**Given instruction:** Turn the listing into a numbered list, one line per item, skipping blank lines and leaving out the pictures.

━━━━━ Entries provided ━━━━━

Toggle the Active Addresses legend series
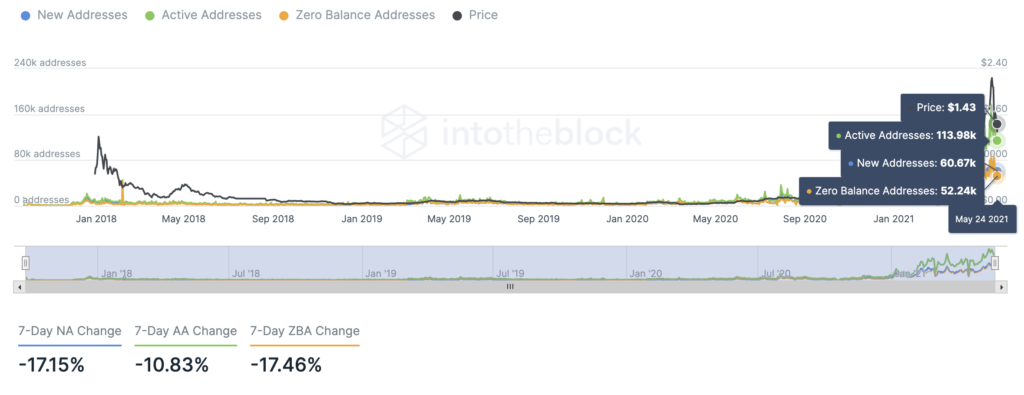[x=202, y=14]
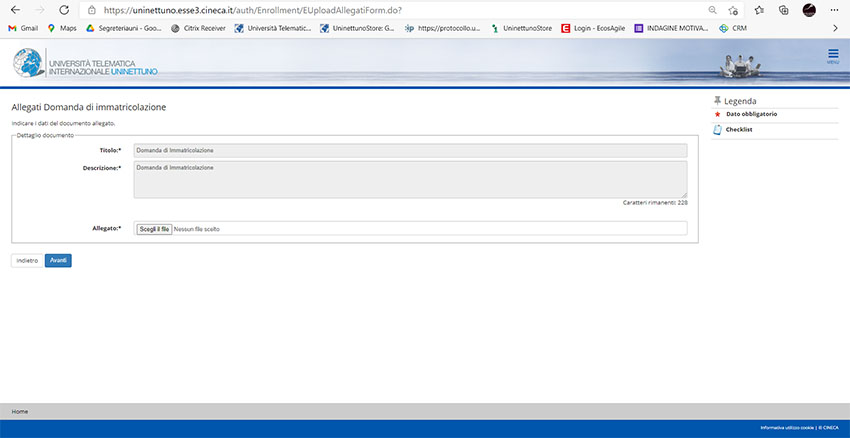Open the Citrix Receiver bookmark
This screenshot has height=438, width=850.
198,28
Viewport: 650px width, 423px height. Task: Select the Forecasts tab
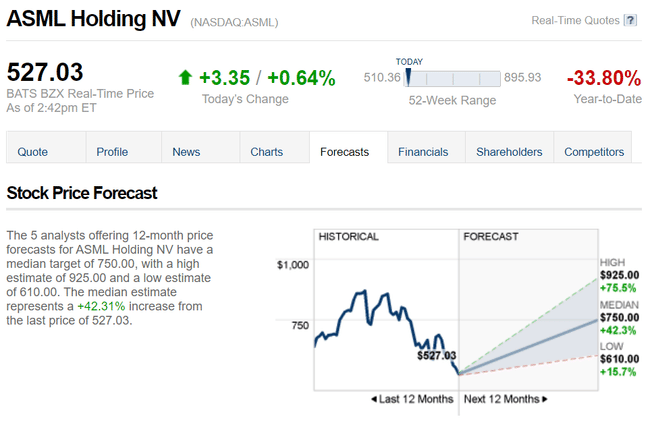tap(344, 152)
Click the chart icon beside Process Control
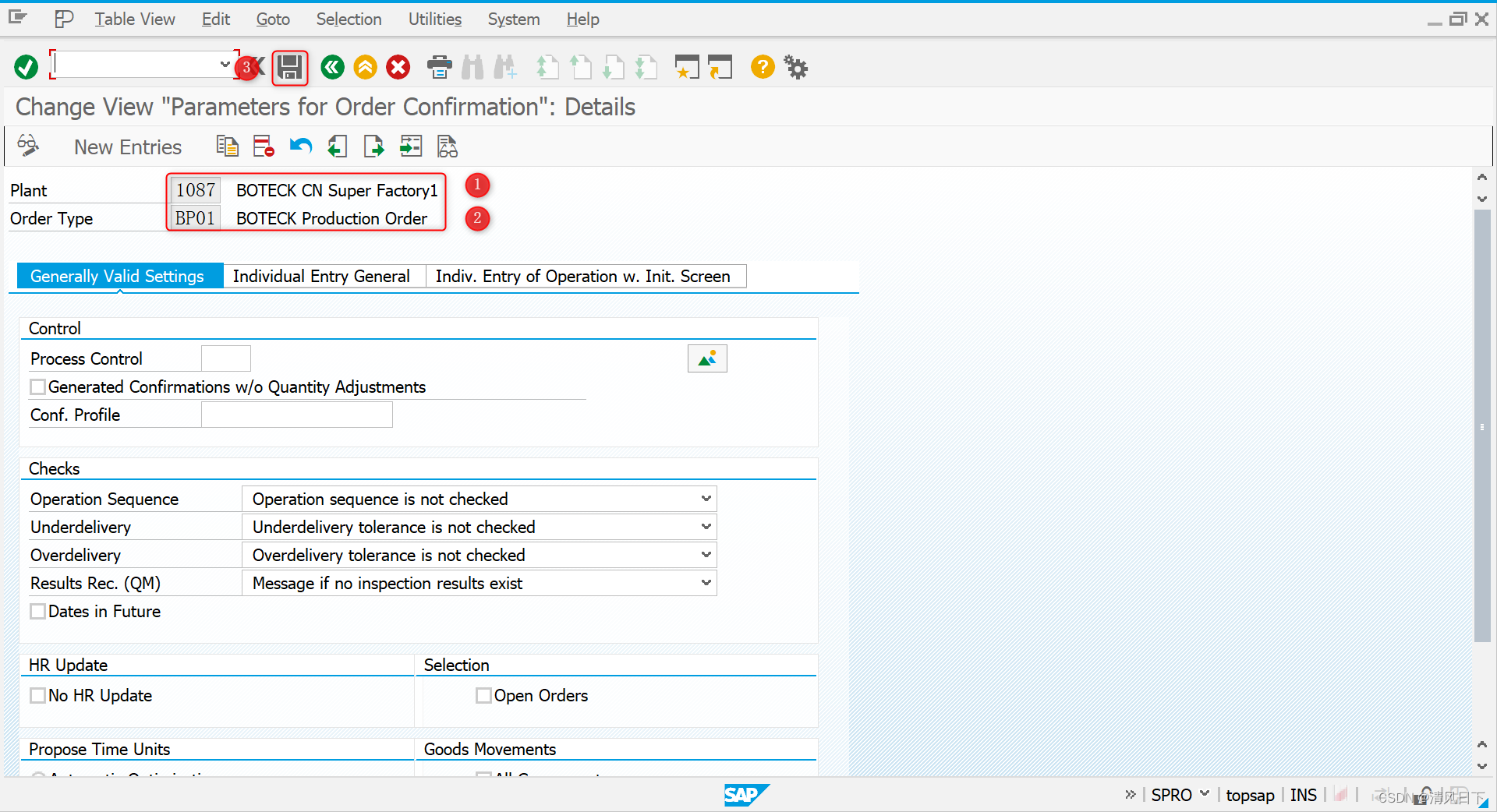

━━━━━

**Output below:**
1. Toggle the Active Addresses legend series
2. [x=202, y=14]
3. Open the Citrix Receiver bookmark
4. This screenshot has height=438, width=850.
5. 198,28
6. Viewport: 650px width, 423px height. Task: Select the Forecasts tab
7. tap(344, 152)
8. Click the chart icon beside Process Control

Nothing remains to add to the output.